Purpose: To examine the relationship between dark adaptation (DA) and optical coherence tomography (OCT)-based macular morphology in age-related macular degeneration (AMD).
Design: Prospective, cross-sectional study.
Participants: Patients with AMD and a comparison group (>50 years) without any vitreoretinal disease.
Methods: All participants were imaged with spectral-domain OCT and color fundus photographs, and then staged for AMD (Age-related Eye Disease Study system). Both eyes were tested with the AdaptDx (MacuLogix, Middletown, PA) DA extended protocol (20 minutes). A software program was developed to map the DA testing spot (2° circle, 5° superior to the fovea) to the OCT B-scans. Two independent graders evaluated the B-scans within this testing spot, as well as the entire macula, recording the presence of several AMD-associated abnormalities. Multilevel mixed-effects models (accounting for correlated outcomes between 2 eyes) were used for analyses.
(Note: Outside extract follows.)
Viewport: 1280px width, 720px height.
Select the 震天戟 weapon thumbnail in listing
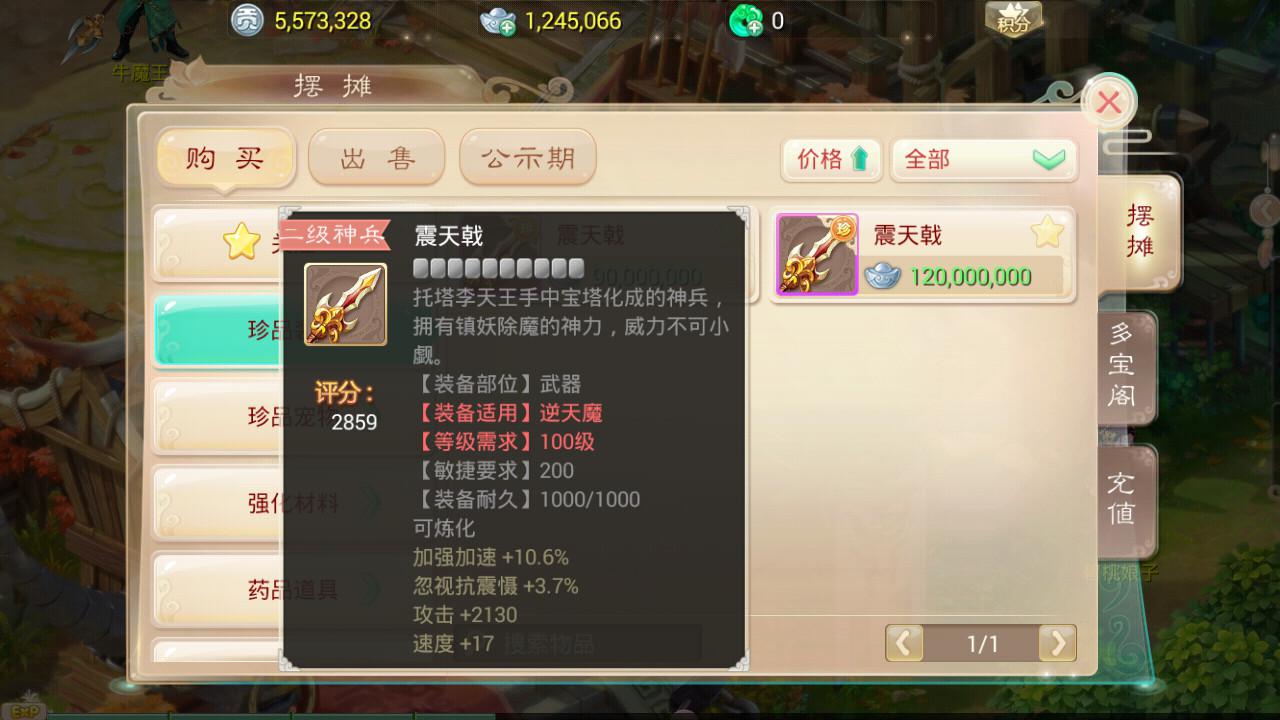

Main outcome measures: The primary outcome was rod-intercept time (RIT), defined in minutes, as a continuous variable. For subjects unable to reach RIT within the 20 minutes of testing, the value of 20 was assigned.
Results: We included 137 eyes (n = 77 subjects), 72.3% (n = 99 eyes) with AMD and the remainder belonging to the comparison group. Multivariable analysis revealed that even after adjusting for age and AMD stage, the presence of any abnormalities within the DA testing spot (ß = 4.8, P < 0.001), as well as any abnormalities in the macula (ß = 2.4, P = 0.047), were significantly associated with delayed RITs and therefore impaired DA. In eyes with no structural changes within the DA testing spot (n = 76, 55.5%), the presence of any abnormalities in the remaining macula was still associated with delayed RITs (ß = 2.00, P = 0.046). Presence of subretinal drusenoid deposits and ellipsoid zone disruption were a consistent predictor of RIT, whether located within the DA testing spot (P = 0.001 for both) or anywhere in the macula (P < 0.001 for both). Within the testing spot, the presence of classic drusen or serous pigment epithelium detachment was also significantly associated with impairments in DA (P ≤ 0.018).
Conclusions: Our results suggest a significant association between macular morphology evaluated by OCT and time to dark-adapt. Subretinal drusenoid deposits and ellipsoid zone changes seem to be strongly associated with impaired dark adaptation.